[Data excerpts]
■ ■ ■ ■ ■

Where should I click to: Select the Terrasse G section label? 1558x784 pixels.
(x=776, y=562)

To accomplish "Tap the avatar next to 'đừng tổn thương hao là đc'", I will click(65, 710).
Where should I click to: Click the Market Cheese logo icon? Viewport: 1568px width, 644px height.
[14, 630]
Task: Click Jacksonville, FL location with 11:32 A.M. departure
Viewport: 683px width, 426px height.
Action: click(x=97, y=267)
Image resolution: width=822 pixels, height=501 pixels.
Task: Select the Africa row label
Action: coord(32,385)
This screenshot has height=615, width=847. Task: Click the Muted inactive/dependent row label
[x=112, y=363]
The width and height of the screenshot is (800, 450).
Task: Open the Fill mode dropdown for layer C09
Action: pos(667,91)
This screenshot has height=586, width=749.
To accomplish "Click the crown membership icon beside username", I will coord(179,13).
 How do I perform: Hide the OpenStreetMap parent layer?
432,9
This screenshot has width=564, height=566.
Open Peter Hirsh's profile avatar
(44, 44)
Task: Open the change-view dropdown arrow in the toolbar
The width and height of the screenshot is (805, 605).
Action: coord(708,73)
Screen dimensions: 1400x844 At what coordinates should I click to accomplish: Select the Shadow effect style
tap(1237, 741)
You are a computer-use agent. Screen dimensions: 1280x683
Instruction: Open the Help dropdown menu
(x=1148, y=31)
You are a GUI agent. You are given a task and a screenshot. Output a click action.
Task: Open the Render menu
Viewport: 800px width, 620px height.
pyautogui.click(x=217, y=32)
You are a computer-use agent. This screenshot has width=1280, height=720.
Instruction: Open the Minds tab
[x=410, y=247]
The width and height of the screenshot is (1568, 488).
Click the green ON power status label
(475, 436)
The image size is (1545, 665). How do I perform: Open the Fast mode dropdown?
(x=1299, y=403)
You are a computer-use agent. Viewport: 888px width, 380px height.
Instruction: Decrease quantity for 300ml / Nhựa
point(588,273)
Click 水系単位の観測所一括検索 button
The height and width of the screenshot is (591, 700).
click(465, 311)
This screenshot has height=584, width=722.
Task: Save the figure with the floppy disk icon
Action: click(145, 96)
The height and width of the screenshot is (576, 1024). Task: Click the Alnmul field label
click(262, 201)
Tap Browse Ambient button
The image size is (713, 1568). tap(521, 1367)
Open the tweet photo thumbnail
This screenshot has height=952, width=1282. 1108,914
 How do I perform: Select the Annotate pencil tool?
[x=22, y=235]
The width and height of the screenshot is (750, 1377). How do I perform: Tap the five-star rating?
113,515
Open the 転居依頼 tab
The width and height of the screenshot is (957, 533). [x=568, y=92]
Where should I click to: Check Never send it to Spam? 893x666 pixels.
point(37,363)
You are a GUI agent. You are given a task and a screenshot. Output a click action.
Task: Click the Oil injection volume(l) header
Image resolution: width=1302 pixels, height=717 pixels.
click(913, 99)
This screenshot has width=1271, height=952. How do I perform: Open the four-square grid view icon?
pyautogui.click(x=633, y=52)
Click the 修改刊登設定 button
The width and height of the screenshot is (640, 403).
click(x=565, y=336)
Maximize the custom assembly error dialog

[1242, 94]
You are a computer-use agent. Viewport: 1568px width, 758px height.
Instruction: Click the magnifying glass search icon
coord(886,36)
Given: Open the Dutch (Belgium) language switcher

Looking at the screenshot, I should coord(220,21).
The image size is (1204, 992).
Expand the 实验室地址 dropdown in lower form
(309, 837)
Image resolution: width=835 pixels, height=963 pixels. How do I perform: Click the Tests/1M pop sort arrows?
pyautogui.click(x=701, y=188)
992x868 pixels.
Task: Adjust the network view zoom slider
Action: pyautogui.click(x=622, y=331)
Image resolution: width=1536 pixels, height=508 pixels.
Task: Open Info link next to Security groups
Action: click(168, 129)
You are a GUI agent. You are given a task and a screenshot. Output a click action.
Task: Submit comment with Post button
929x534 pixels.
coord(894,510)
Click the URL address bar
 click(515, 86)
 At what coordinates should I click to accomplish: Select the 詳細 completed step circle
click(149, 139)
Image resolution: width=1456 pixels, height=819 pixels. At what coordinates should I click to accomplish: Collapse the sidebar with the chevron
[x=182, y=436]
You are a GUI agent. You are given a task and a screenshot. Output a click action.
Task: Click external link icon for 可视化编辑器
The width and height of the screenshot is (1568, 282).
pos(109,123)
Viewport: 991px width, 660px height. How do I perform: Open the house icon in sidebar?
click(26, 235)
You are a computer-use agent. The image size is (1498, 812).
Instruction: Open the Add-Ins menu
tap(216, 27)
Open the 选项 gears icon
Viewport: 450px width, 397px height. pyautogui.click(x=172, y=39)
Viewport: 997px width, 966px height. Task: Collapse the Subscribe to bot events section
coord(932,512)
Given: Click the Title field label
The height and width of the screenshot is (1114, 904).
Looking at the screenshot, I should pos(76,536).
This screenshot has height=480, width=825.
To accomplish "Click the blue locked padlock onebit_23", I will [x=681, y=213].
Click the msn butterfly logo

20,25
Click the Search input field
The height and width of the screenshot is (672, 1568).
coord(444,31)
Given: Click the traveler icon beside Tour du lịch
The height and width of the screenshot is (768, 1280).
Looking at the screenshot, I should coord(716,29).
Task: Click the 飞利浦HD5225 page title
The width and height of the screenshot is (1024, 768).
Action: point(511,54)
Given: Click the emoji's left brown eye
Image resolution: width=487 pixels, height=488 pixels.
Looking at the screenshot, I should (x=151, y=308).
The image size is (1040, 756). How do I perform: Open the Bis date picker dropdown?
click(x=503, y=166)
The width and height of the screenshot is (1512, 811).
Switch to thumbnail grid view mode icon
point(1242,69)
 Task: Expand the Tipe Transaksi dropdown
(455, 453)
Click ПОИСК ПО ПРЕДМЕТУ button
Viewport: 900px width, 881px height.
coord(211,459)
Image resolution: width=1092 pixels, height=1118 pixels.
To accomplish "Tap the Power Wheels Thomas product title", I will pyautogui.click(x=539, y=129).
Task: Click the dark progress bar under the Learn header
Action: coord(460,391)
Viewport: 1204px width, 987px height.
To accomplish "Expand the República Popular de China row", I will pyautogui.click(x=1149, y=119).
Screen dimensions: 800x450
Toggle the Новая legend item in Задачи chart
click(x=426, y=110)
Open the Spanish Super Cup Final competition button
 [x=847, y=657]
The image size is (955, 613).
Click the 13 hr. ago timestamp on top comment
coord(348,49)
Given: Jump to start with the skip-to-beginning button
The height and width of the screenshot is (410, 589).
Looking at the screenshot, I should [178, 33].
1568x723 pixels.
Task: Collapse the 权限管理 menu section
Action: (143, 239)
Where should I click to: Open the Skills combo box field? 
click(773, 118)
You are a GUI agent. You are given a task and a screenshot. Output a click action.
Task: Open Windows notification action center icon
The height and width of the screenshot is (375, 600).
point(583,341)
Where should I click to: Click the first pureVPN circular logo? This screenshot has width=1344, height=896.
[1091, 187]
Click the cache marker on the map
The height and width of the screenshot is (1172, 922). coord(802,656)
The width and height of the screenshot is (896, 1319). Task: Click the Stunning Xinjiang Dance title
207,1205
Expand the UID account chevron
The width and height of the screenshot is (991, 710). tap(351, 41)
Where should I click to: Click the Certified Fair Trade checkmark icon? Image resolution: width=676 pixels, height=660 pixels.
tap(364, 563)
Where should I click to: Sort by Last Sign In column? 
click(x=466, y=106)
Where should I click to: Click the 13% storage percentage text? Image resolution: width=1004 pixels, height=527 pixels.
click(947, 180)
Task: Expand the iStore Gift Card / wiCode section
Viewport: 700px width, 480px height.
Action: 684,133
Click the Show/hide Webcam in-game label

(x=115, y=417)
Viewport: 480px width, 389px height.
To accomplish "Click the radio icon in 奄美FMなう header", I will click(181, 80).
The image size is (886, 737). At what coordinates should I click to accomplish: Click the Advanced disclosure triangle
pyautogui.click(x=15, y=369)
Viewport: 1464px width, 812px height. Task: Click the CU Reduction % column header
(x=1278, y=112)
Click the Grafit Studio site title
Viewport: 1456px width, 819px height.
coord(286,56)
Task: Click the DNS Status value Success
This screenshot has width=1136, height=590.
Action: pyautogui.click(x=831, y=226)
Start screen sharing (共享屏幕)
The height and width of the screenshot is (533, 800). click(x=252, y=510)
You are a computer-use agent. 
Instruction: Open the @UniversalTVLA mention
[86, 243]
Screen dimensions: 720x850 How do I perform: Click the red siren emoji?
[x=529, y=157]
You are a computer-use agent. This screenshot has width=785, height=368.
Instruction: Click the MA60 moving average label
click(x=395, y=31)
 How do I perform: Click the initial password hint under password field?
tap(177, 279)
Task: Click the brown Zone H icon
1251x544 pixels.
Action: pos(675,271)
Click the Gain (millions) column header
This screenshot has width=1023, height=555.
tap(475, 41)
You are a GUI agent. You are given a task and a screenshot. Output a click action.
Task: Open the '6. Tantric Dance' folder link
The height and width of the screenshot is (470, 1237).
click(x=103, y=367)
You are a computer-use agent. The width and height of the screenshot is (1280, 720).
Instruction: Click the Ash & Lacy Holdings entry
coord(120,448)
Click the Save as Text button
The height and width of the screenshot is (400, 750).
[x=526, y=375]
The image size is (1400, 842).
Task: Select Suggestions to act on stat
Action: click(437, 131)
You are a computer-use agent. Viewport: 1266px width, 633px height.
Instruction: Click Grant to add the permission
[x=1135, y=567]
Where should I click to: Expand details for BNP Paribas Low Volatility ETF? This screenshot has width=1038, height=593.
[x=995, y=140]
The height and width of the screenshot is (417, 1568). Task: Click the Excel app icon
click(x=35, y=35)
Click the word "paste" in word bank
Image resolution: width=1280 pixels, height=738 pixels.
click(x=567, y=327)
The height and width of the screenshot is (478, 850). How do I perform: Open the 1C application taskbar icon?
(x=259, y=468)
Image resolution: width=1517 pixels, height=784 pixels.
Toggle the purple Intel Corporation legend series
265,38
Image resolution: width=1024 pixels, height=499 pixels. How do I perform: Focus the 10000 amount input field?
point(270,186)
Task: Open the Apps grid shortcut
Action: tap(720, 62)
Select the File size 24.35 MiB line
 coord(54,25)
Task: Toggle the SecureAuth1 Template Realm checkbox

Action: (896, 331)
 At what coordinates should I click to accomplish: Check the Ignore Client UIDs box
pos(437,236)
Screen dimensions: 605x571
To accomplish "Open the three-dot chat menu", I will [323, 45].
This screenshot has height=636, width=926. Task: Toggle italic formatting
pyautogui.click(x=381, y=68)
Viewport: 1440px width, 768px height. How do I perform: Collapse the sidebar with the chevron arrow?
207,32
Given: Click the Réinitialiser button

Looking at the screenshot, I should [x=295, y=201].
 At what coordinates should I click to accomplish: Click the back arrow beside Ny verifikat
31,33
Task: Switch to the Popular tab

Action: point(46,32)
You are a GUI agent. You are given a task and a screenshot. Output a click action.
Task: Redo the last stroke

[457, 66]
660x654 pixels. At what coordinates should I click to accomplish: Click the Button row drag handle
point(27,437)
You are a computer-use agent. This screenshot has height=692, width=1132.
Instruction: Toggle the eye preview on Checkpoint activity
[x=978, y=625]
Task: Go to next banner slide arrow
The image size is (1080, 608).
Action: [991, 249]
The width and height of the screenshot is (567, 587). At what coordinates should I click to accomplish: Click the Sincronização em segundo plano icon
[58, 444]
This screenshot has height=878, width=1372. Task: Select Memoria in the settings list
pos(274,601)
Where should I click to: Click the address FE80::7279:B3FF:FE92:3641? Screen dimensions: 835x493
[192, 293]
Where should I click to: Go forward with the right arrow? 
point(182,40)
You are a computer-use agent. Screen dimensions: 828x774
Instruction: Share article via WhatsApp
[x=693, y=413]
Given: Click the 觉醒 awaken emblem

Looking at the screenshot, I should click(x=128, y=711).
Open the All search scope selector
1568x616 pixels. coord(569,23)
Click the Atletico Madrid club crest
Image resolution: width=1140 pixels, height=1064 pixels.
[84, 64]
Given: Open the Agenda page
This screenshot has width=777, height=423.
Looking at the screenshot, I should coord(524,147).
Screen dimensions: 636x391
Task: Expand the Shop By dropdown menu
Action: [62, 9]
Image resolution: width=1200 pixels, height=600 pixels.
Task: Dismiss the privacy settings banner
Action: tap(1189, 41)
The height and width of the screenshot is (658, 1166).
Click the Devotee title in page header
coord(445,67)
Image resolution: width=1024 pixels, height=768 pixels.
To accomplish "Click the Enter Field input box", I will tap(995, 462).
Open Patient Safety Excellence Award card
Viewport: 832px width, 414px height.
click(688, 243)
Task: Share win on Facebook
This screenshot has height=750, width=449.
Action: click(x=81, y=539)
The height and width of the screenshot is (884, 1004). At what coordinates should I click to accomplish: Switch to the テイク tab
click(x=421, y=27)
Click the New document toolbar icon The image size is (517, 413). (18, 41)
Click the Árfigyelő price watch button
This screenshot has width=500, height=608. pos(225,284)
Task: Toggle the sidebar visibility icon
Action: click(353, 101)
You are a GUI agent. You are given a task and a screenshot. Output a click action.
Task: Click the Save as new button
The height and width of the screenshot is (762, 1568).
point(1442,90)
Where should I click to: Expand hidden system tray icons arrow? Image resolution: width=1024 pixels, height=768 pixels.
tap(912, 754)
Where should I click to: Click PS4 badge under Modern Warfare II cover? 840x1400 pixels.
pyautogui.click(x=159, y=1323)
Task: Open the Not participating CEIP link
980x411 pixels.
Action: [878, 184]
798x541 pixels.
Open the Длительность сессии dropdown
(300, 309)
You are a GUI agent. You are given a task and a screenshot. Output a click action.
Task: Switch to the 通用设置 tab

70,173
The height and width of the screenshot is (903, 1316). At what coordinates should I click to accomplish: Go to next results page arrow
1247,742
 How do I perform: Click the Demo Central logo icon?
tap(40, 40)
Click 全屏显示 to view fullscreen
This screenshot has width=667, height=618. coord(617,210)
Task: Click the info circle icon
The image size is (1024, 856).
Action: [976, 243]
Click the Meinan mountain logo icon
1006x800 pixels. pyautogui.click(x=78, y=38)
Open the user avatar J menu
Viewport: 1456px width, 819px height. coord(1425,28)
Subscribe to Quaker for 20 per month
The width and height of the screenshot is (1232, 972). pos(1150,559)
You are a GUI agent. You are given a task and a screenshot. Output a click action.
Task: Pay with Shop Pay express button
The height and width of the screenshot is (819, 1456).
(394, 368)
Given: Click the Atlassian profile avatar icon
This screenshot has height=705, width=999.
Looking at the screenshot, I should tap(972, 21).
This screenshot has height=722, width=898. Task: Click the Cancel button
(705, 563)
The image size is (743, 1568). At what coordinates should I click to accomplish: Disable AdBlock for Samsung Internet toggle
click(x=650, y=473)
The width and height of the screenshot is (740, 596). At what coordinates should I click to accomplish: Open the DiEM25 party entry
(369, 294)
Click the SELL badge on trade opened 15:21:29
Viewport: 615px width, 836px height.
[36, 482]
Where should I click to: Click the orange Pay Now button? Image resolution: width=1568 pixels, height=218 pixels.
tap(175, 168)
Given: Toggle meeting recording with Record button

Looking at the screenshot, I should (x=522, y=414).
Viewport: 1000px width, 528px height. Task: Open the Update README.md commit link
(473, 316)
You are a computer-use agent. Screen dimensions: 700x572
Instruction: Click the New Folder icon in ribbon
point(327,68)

■ ■ ■ ■ ■

What is needed is an exact repetition of the lines from the first line of the records through the line containing "Task: Click Jacksonville, FL", both ends included, and nothing more.

Where should I click to: Select the Terrasse G section label? 1558x784 pixels.
(x=776, y=562)

To accomplish "Tap the avatar next to 'đừng tổn thương hao là đc'", I will click(65, 710).
Where should I click to: Click the Market Cheese logo icon? Viewport: 1568px width, 644px height.
[14, 630]
Task: Click Jacksonville, FL location with 11:32 A.M. departure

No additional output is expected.